HOME > 中日新聞掲載の大学記事 > 全て

中日新聞掲載の大学記事

2015.10.23

認知症ケア 動物が一役 中部学院大短大部 住民向けにセラピー講座

 動物との触れ合いを通じて認知症の高齢者らに心の安らぎを与える「アニマルセラピー」を地域住民に学んでもらい、介護福祉施設でのボランティア活動などに生かそうとする取り組みが、中部学院大短期大学部(関市桐ケ丘)で始まった。住民と施設の関係を密接にすることで継続的な活動を目指している。(織田龍穂)

 旗を振るのは同短大部社会福祉学科の横山さつき教授(50)。「入所する高齢者にとって、レクリエーション活動などで生きがいや活気を生むアクティビティケアは重要」と強調する一方、国内の現状を「衣食住や医療のケアに比べて人手も足りず不十分」と指摘する。

 そこで、地域住民に気軽に協力してもらえる体制をつくろうと、大学の特別研究費の助成を受けて開催する市民向けの講座でアニマルセラピー体験講座を初開講した。10月に全3回の日程で犬の飼い主6人がノウハウを学んだ。特別な訓練は必要とせず、むやみにかんだりほえたりしない動物ならば気軽に取り組めるのがアニマルセラピーの特徴。高齢者に動物をなでてもらったり、おやつをあげてもらったりすることで心に癒やしを感じてもらうことができる。

 15日の講座では同市戸田のドッグインストラクター山本研志さん(42)が指導。

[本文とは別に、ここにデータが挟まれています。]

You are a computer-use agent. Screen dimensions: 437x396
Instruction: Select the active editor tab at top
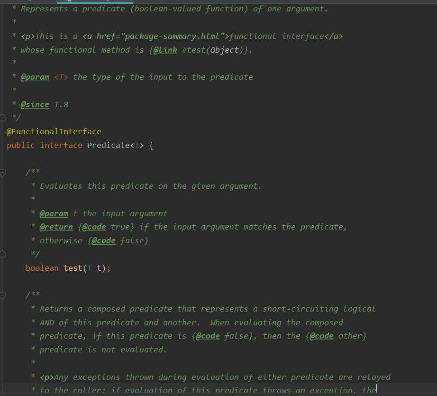(95, 2)
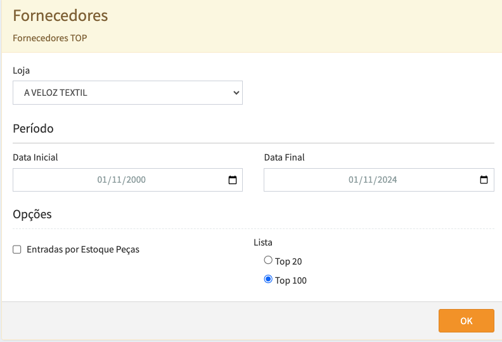This screenshot has width=502, height=342.
Task: Click the Entradas por Estoque Peças label text
Action: coord(83,250)
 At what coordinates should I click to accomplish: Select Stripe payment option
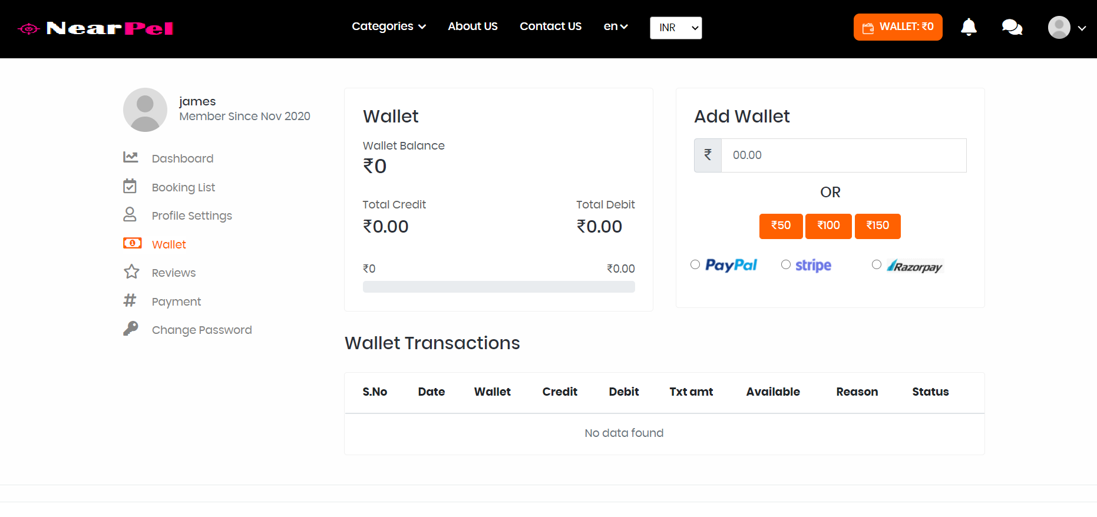click(786, 264)
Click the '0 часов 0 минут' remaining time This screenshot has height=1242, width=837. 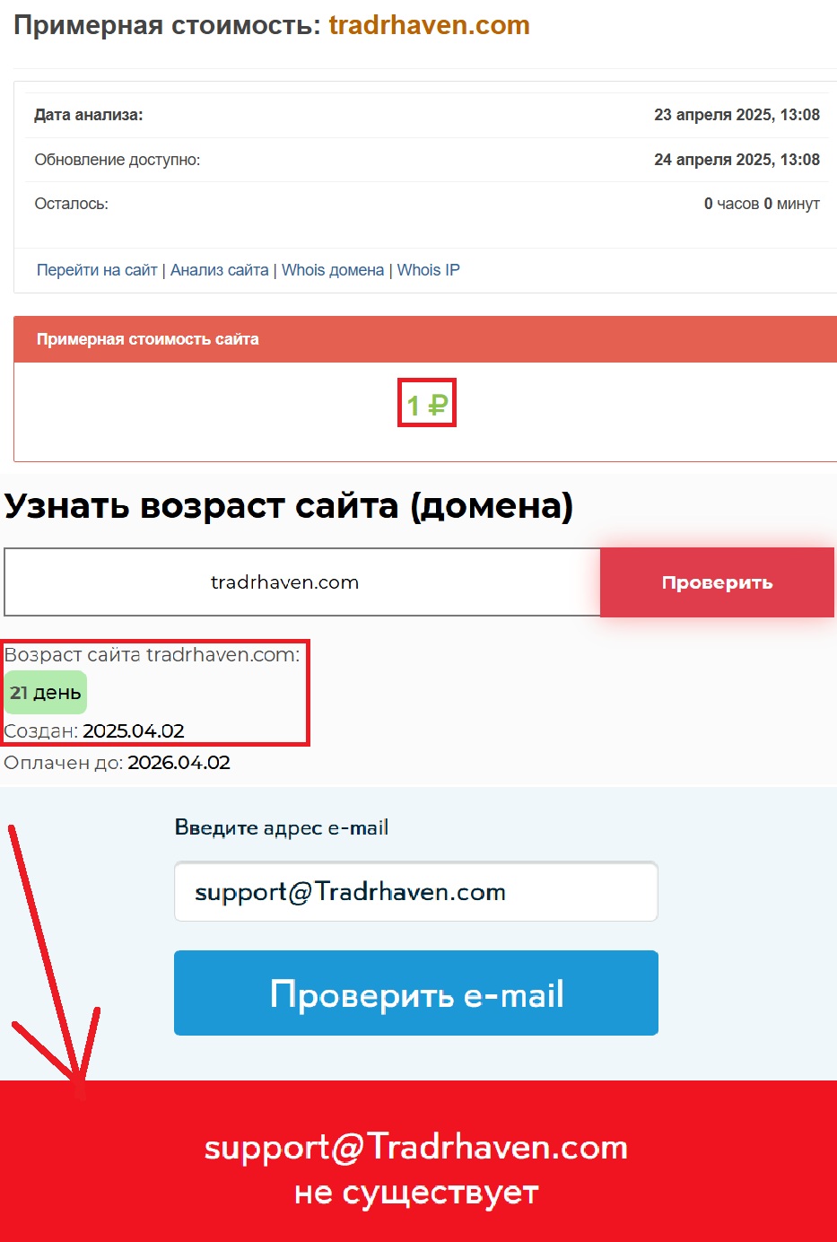click(762, 204)
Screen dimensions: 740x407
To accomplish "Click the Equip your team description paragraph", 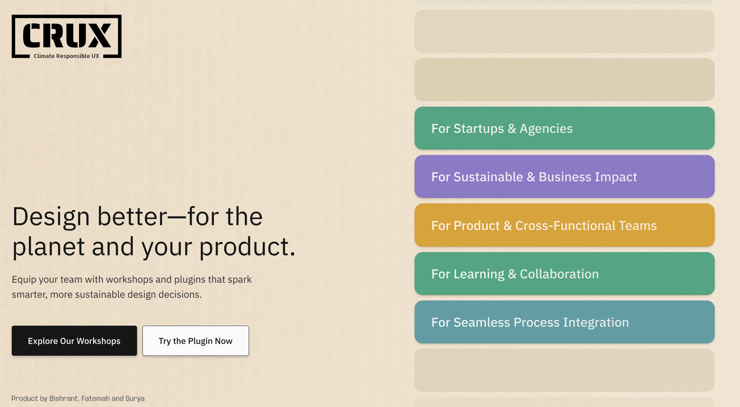I will tap(132, 287).
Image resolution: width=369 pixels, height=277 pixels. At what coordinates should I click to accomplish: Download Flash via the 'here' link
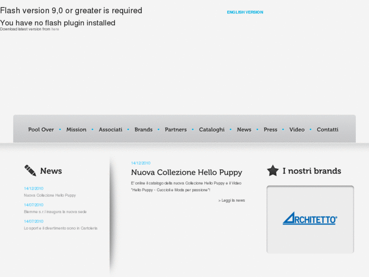click(x=55, y=29)
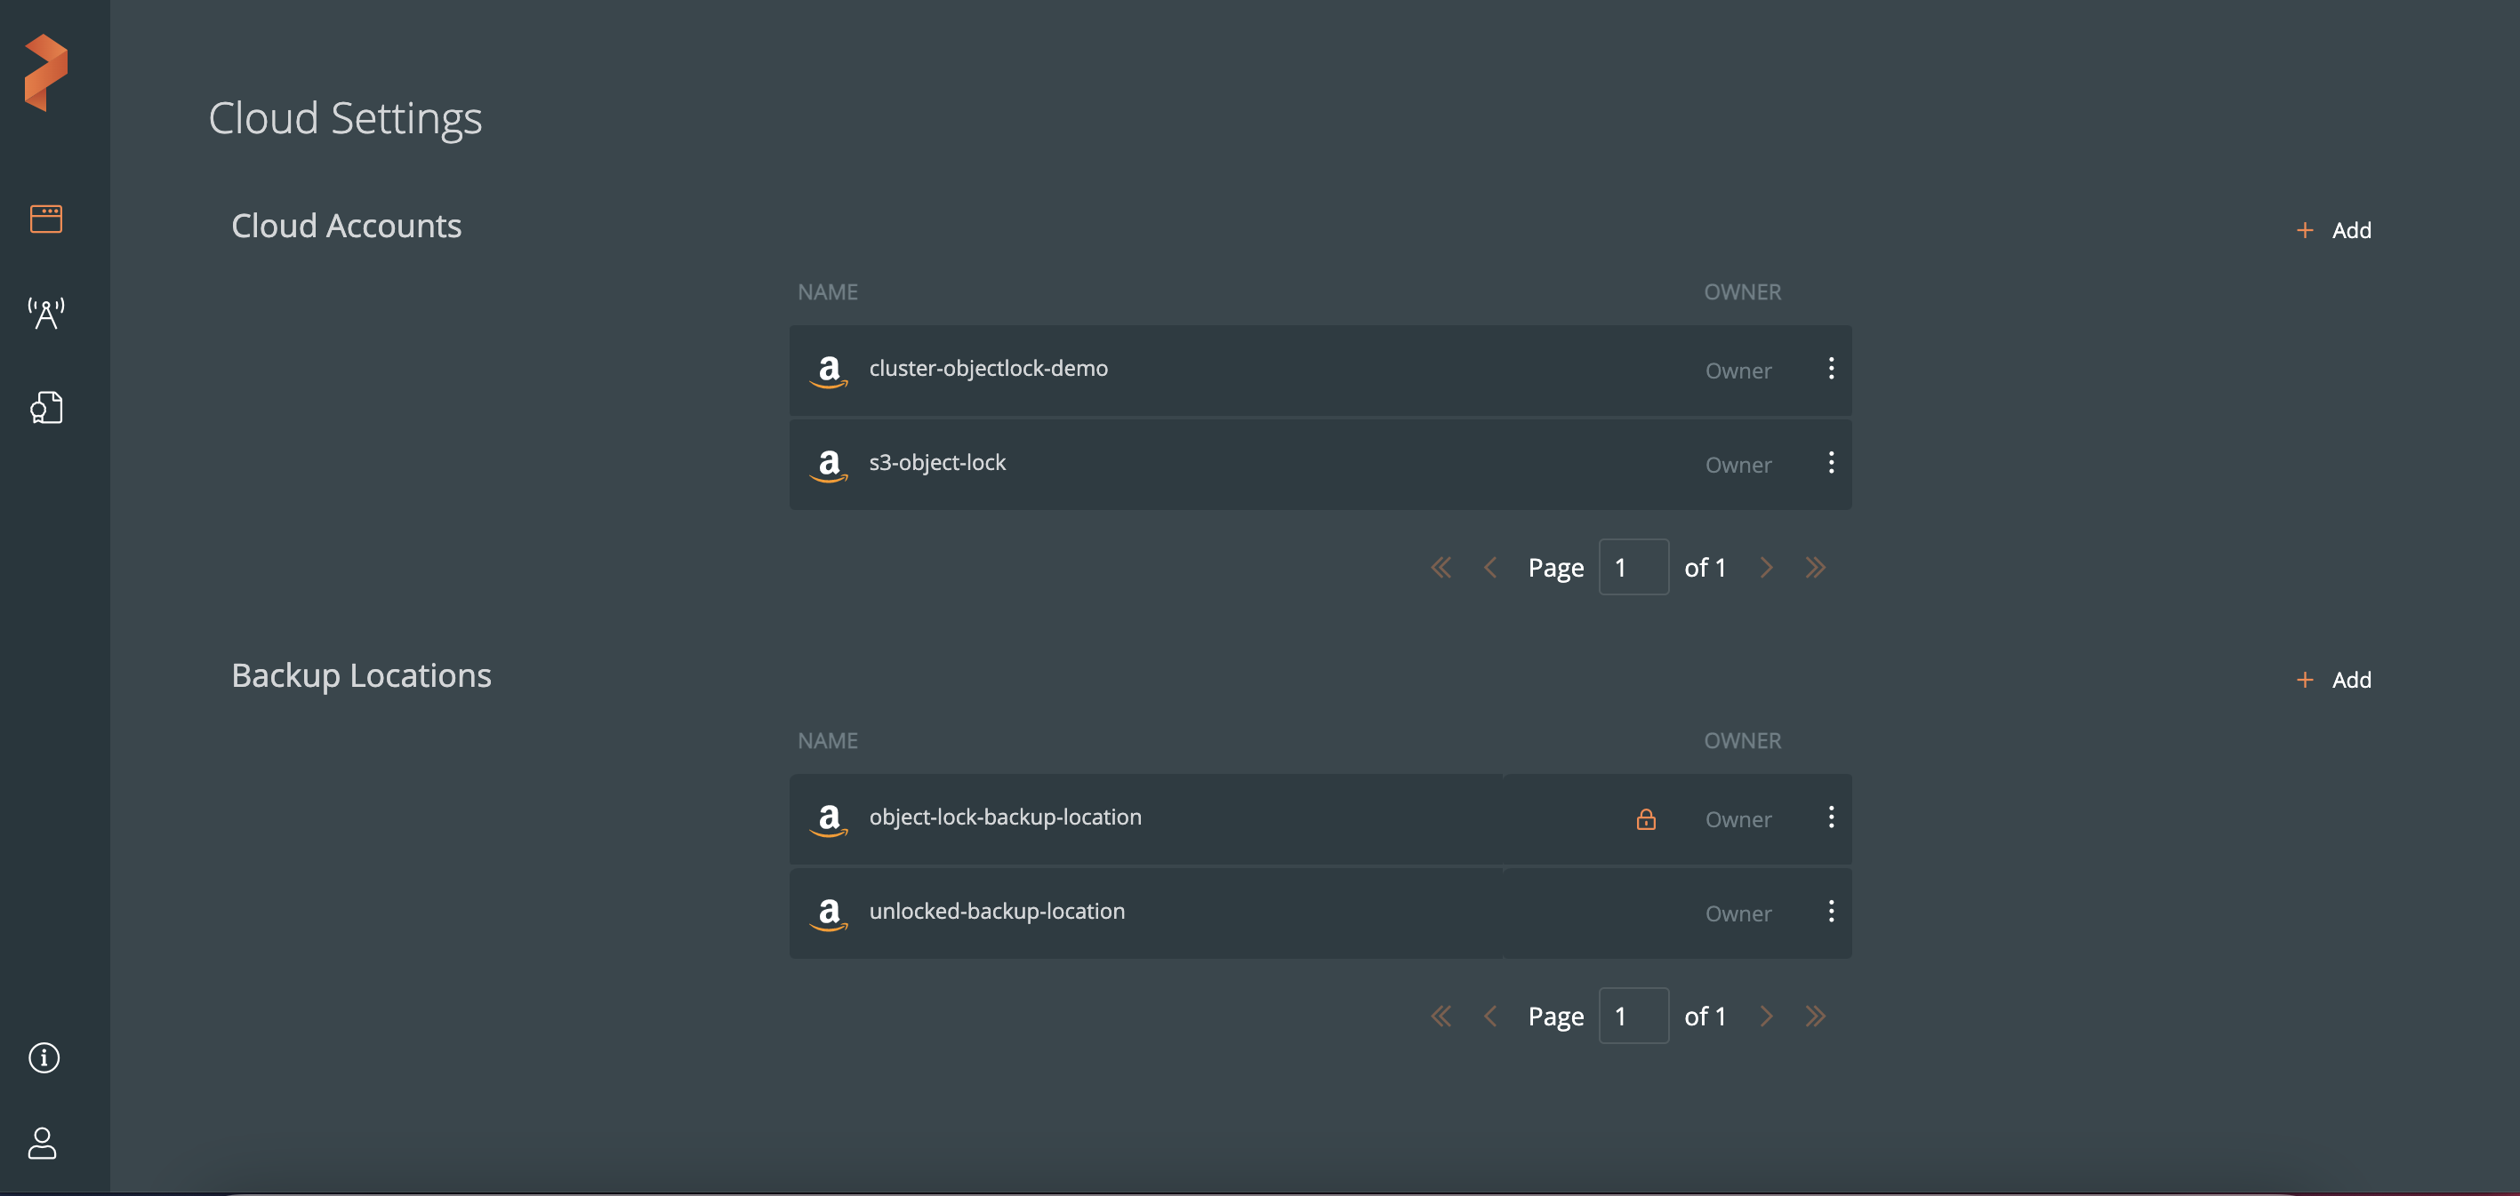Click the Amazon AWS icon for object-lock-backup-location
The width and height of the screenshot is (2520, 1196).
point(828,819)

「芸でも散歩の振る舞いでも何でもいいので、自分の犬の魅力が何かを知り、それを褒めて伸ばしてあげることが大事」と助言した。

 同市倉知の主婦野口圭子さん(46)はヨークシャー・テリアの海君と参加。「すごく利口な犬じゃないとできないと思っていたが、基本的なしつけをしっかりすれば大丈夫と知り安心した。人との交流が、この子にも相手にもプラスになるよう実践していきたい」と話す。

 講座終了後は、施設での実践にも取り組み、将来的には活動団体も立ち上げたい考え。横山教授は「息の長い取り組みだが、地域住民と入所者とのなじみの関係ができれば、認知症ケアの質向上につながるはず」と意気込む。